PROJECT CONTRIBUTORS: The Resemblage Project has benefited greatly from the labour, creativity, and generous contributions of a number of individuals: ranging from our storytellers, to technically-skilled collaborators, to friends and colleagues who offered guidance of many kinds.The assemblage of stories, writing, work and labour you find here has been a truly collective and emergent effort: now, and in the future developments of our intergenerational storytelling work. Andrea Charise conceived of, led, and coordinated The Resemblage Project as a result of receiving the inaugural Jackman Humanities Institute Digital Scholars Fellowship in 2017. As Project Manager and Research Assistant, Celeste Pang coordinated The Resemblage Project, provided inspiration for our work, and supported each team member thoughtfully and with kindness. For a full description of our project team, storytellers, and contributors, see https://resemblageproject.ca/credits/ and https://resemblageproject.ca/who-we-are/.
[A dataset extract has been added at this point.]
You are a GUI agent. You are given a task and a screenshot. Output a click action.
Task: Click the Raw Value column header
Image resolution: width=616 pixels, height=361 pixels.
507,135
AVA 2021 JUDGES: A portmanteau that mingles resemblance, assemblage, and age. It involves a large team from the social sciences and humanities. The Resemblage Project is a digital intergenerational storytelling initiative based in Scarborough, located in the eastern part of the city of Toronto, Canada. It entails a complex, wide ranging visual and aural media project representing aging and intergenerational connections among the amazing diversity of Toronto’s urban community. It gives voice to ethnic communities which seldom are represented in public recognition.
Jay Sokolovsky and Verónica Sousa, Judges (Multimodal Category)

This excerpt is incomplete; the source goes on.